Saya yakin, penulis memiliki data yang menjadi dasar dari apa yang disampaikan. Saya sendiri belum punya data mengenai hal ini. Kalau ada lembaga yang bisa menyediakan data; misalnya yayasan yang punya PAUD, SD, SMP, SMA; sangat senang sekali kalau litbangnya mengajak saya bekerjasama melakukan penelitian. Membandingkan anak-anak yang “sudah sekolah” sebelum usia 5 tahun dengan anak-anak yang “tidak sekolah” sebelum usia 5 tahun dari berbagai aspek pada saat dia usia SD, SMP, SMA. Dari situ kita bisa punya fakta empirik yang sahih untuk mengatakan apa dampak “sekolah terlalu dini” bagi perkembangan anak selanjutnya.

Saking bikin seremnya poin tersebut, saya sendiri jadi mempertanyakan keputusan saya menyekolahkan 4 anak saya sejak mereka berusia 2 tahun. Kelompok Bermain 2 tahun, TK A 1 tahun, TK B 1 tahun. Waduh…. anak-anak saya udah 3 tahun sekolah sebelum mereka mencapai usia 5 tahun ! gawat banget nih…separah apa nanti kanker yang akan mereka derita ya? Serendah apa nanti motivasi belajarnya?

Lalu saya mengingat-ingat lagi alasan kenapa saya menyekolahkan anak-anak sejak mereka usia 2 tahun. Alasan utama adalah karena saya bekerja. Di rumah, anak-anak didampingi oleh pengasuh yang baik dan responsif, tapi jelas tidak bisa diharapkan menstimulasi secara terstruktur dengan optimal. Kalau begitu, harus berhenti kerja dong…masa ibunya S2 anaknya diasuh lulusan SMA. Berarti pekerjaan lebih berharga dibanding anak dong… Ah, saya mah udah bertahun-tahu lalu selesai dengan pergulatan itu. I love my job, because it’s not only job. It’s my ikigai.

Melakukan aktifitas pekerjaan saya: mengajar, berdiskusi dengan mahasiswa, membaca, praktek psikolog, selalu mengisi jiwa saya. Pulang ke rumah, tubuh saya lelah tapi jiwa saya rasanya terisi penuh. Jiwa yang sudah tercharge- full  itulah yang membuat saya punya energi untuk mengasuh anak-anak. Banyak hal dari luar rumah yang saya bawa ke rumah. Baik itu penghayatan, pengetahuan, keterampilan, dan banyak hal yang menjadi bekal untuk memberikan banyak hal pada anak-anak saya.

Kalau kata si abah : “sebenernya aku lebih suka dirimu di rumah. Tapi aku tau dirimu pasti gila kalau gak menjalankan profesimu. Jadi aku ridho dirimu beraktifitas di luar rumah”.  Jadi, saya mencintai anak-anak saya, tapi saya juga mencintai pekerjaan saya. Dan dalam kondisi saya, feasible untuk punya pilihan AND, bukan OR. My children AND my job; not my children OR my job.

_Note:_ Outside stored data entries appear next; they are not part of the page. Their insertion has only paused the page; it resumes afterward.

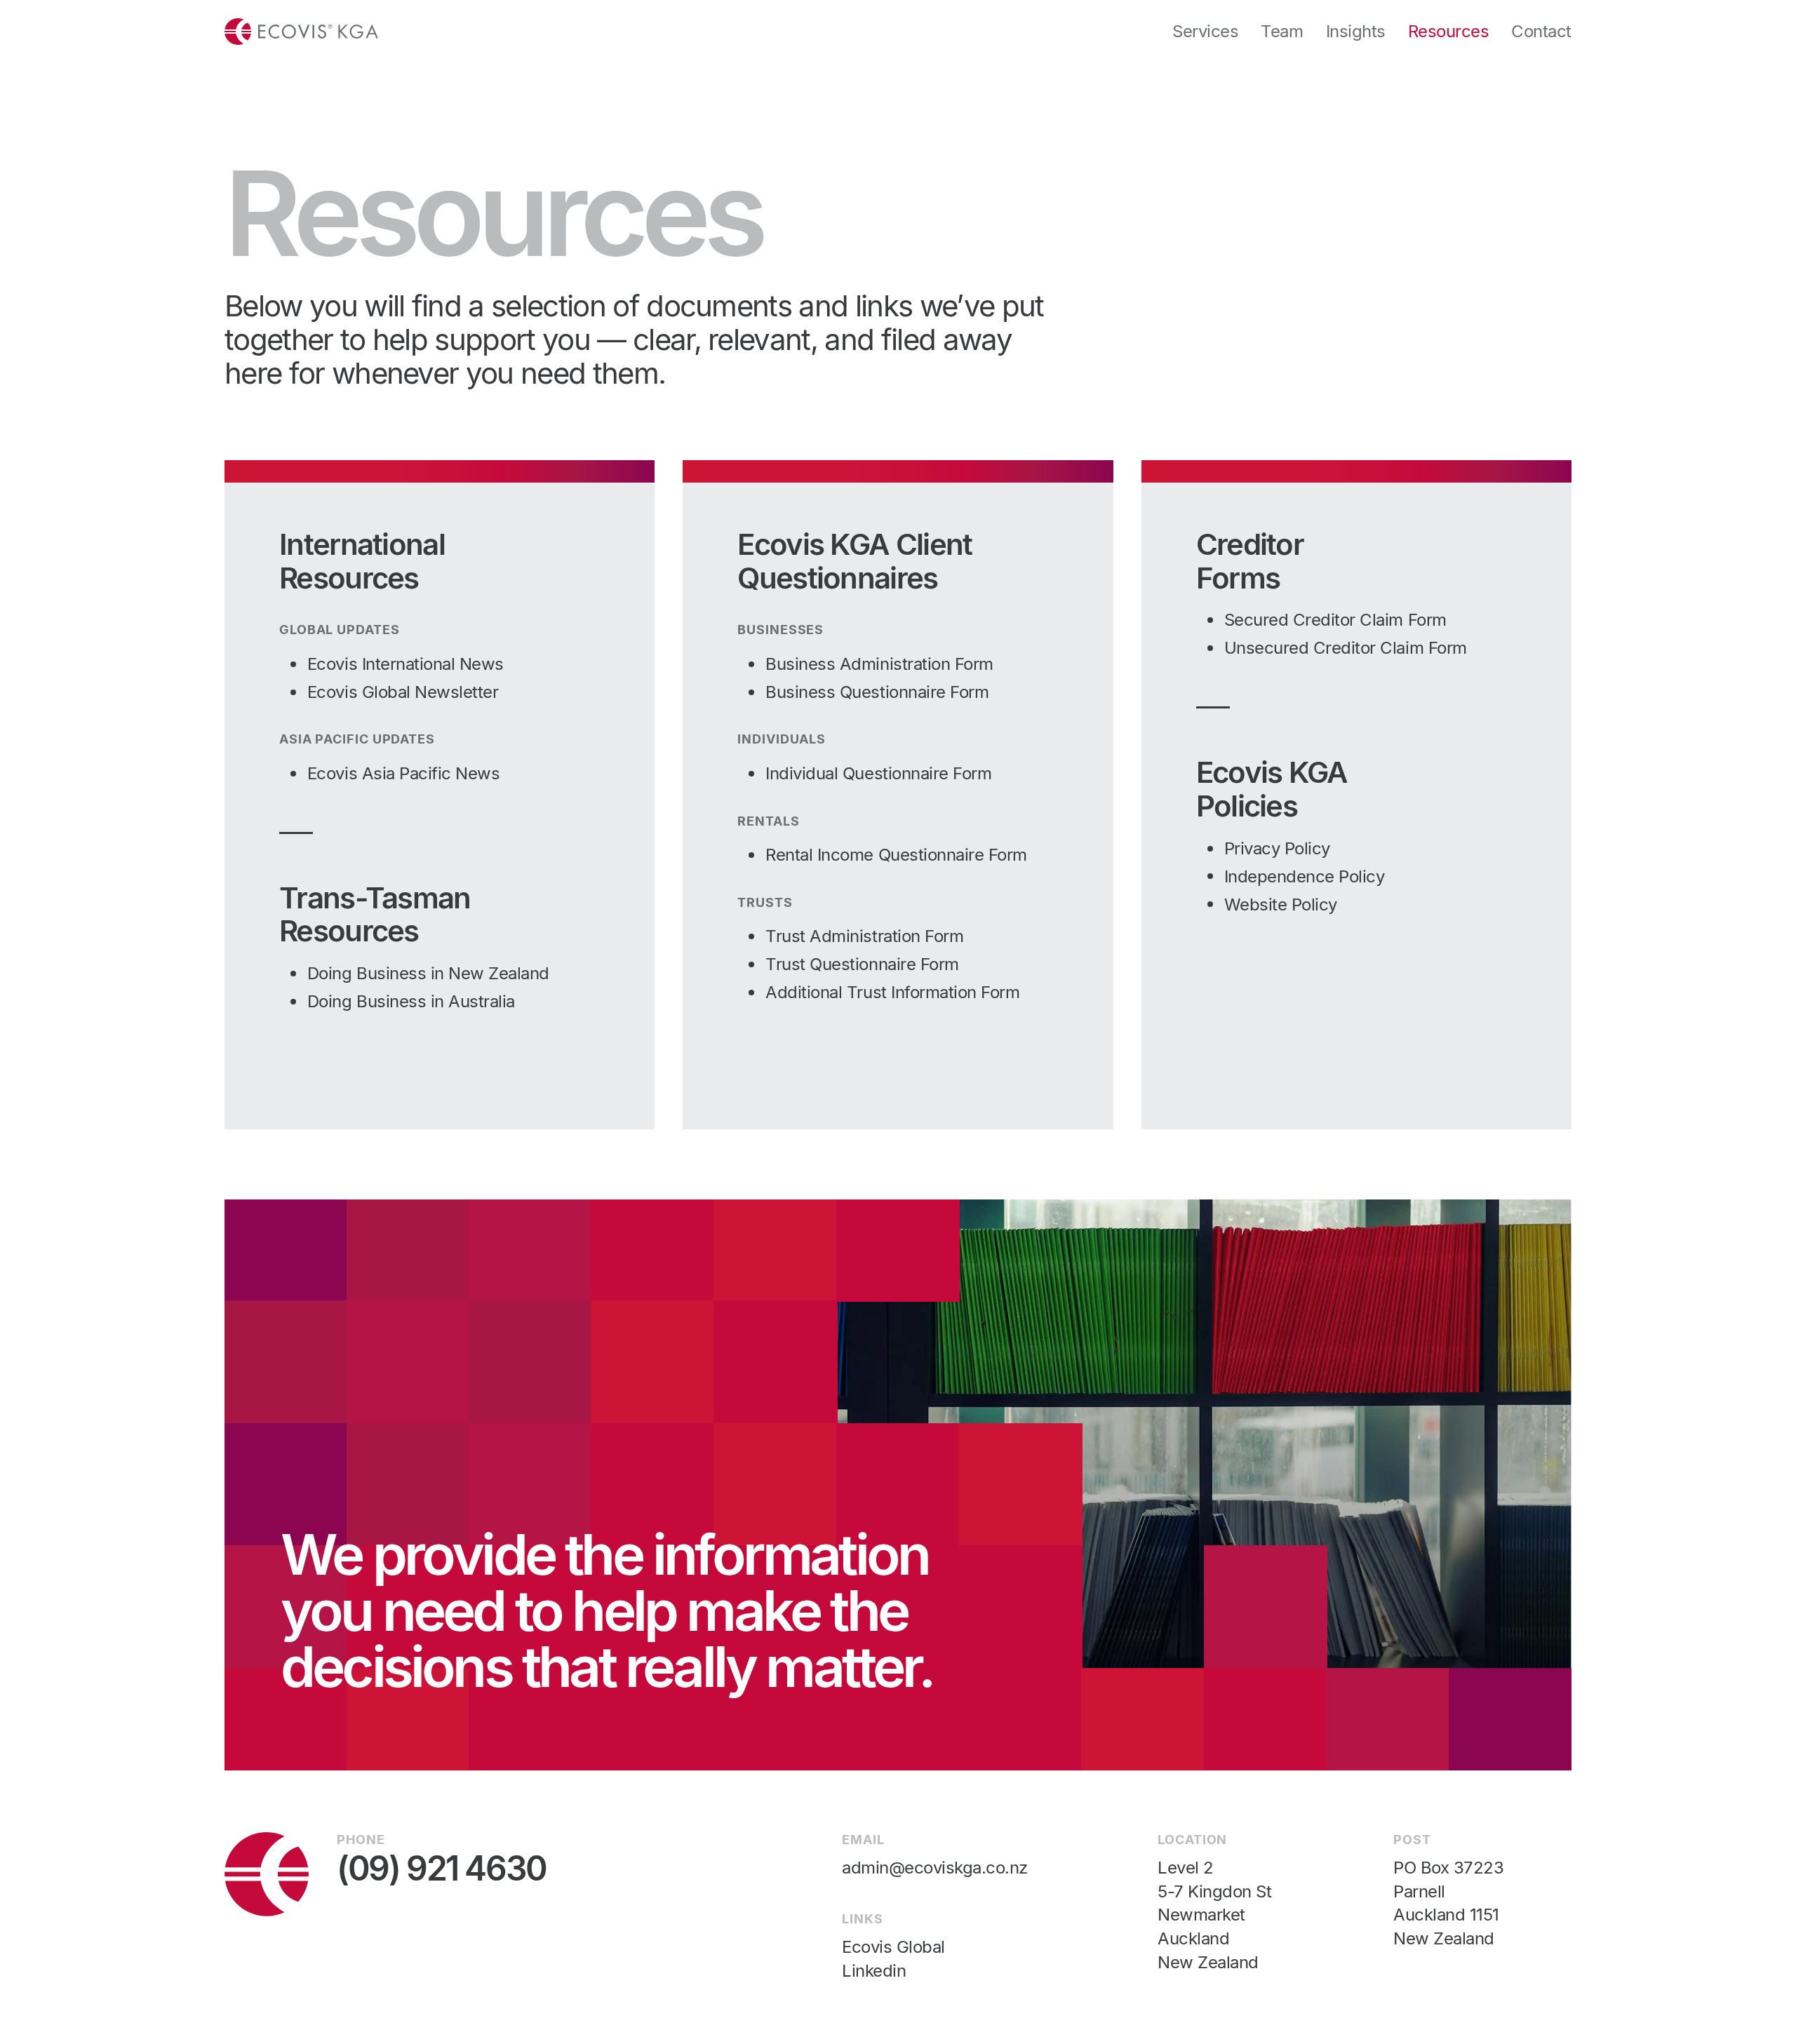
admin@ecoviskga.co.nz (935, 1867)
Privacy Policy (1277, 848)
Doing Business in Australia (411, 1001)
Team (1282, 31)
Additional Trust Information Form (892, 992)
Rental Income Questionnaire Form (896, 855)
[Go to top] (301, 31)
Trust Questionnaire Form (861, 964)
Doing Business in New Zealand (428, 973)
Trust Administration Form (864, 936)
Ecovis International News (405, 664)
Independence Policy (1304, 876)
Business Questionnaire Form (877, 692)
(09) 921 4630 (442, 1868)
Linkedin (874, 1971)
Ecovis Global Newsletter (402, 692)
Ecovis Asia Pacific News (403, 773)
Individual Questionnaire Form (878, 773)
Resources (1448, 31)
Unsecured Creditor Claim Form (1345, 648)
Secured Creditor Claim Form (1335, 620)
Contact (1541, 31)
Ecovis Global (893, 1947)
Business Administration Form (879, 664)
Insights (1356, 31)
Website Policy (1280, 904)
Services (1205, 31)
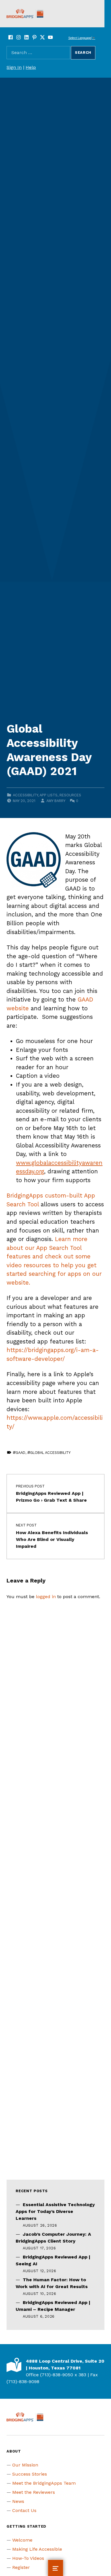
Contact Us (24, 2510)
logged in (46, 1596)
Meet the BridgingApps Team (44, 2483)
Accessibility (25, 795)
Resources (70, 795)
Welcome (22, 2540)
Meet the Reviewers (33, 2492)
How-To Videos (28, 2558)
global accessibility (50, 1452)
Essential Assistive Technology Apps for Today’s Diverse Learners (55, 2211)
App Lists (48, 795)
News (18, 2501)
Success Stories (29, 2474)
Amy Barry (55, 801)
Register (21, 2567)
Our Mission (25, 2465)
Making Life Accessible (37, 2549)
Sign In (14, 67)
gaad (20, 1452)
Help (31, 67)
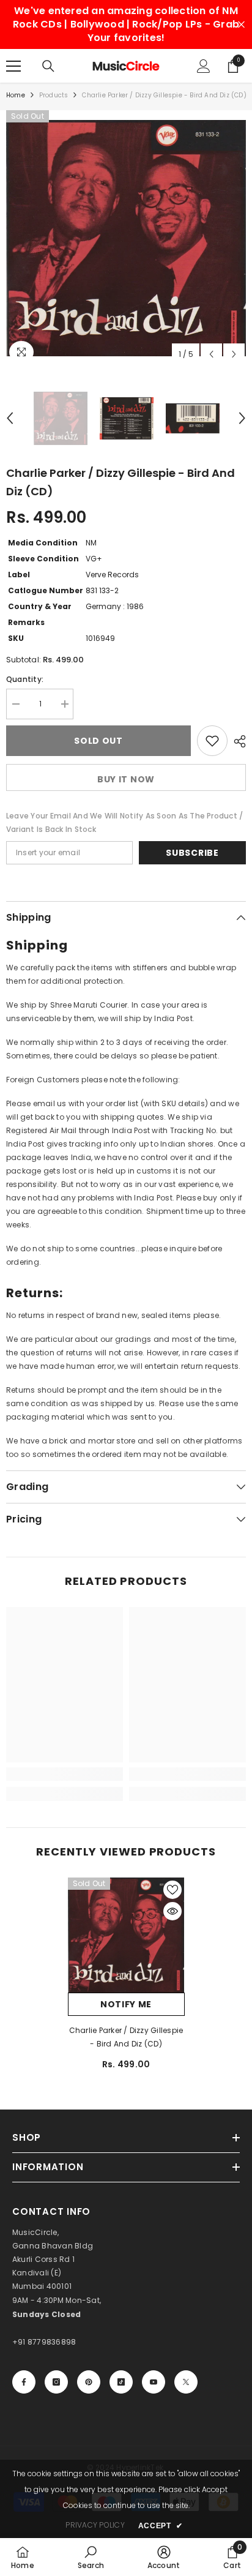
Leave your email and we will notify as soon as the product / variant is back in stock (124, 822)
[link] (64, 1774)
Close (241, 24)
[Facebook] (23, 2382)
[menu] (13, 66)
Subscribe (192, 853)
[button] (211, 354)
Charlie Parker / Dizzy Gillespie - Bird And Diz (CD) (126, 2037)
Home (15, 95)
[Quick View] (172, 1911)
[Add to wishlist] (212, 740)
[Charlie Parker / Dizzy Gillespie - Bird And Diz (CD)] (126, 1935)
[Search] (48, 66)
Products (54, 95)
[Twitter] (186, 2382)
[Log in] (203, 66)
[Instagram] (56, 2382)
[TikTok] (121, 2382)
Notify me (126, 2004)
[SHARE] (237, 741)
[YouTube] (153, 2382)
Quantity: (24, 679)
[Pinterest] (88, 2382)
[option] (126, 238)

Maka, jadilah saya mencari partner yang bisa memberikan stimulasi yang tidak bisa saya berikan selama saya beraktifitas di luar rumah. Partner yang paling gampang adalah sekolah. Paud. Play Group, TK A dan TK B. Setelah mencari-cari kesana kemari, ketemu lah saya sama sebuat sekolah yang “pas”dengan kebutuhan saya. Guru-gurunya responsif. Anak-anak saya yang perempuan, cenderung butuh waktu lama untuk adaptasi di lingkungan baru. Dan selama masa adaptasi itu, bu guru tak segan menggendong, memeluk, memangku anak-anak saya sampai mereka pelan-pelan merasa nyaman bergabung dengan teman-temannya. Ketika anak-anak gak mau ditinggal, guru-gurunya punya teknik “memisahkan” anak dengan orangtua yang efektif. Sehingga meskipun pas ditinggal nangis-nangis, 5 menit kemudian saya telpon gurunya, anak saya udah “lupa” aja…..atau bahkan bu gurunya yang proaktif memfoto 5 mrnit kemudian, mengirimkan pada saya.

Ah, tapi itu kan pengalaman subjektif sama. Pendapat saya pribadi. Bias ah….Aha….saya pun punya ide. Jadilah materi sharing di TK yang tadi saya ceritakan di awal, formatnya tidak ceramah dan tanya jawab seperti biasanya. Saya print artikel “Bila anak sekolah terlalu dini” tadi. Ada sekitar 80 orangtua yang hadir pada pertemuan itu, saya bagi menjadi sekian belas kelompok, masing-masing kelompok terdiri dari 5 orangtua.  Pada masing-masing kelompok, saya bagikan artikel tersebut, lalu saya beri waktu 30 menit untuk mendiskusikan.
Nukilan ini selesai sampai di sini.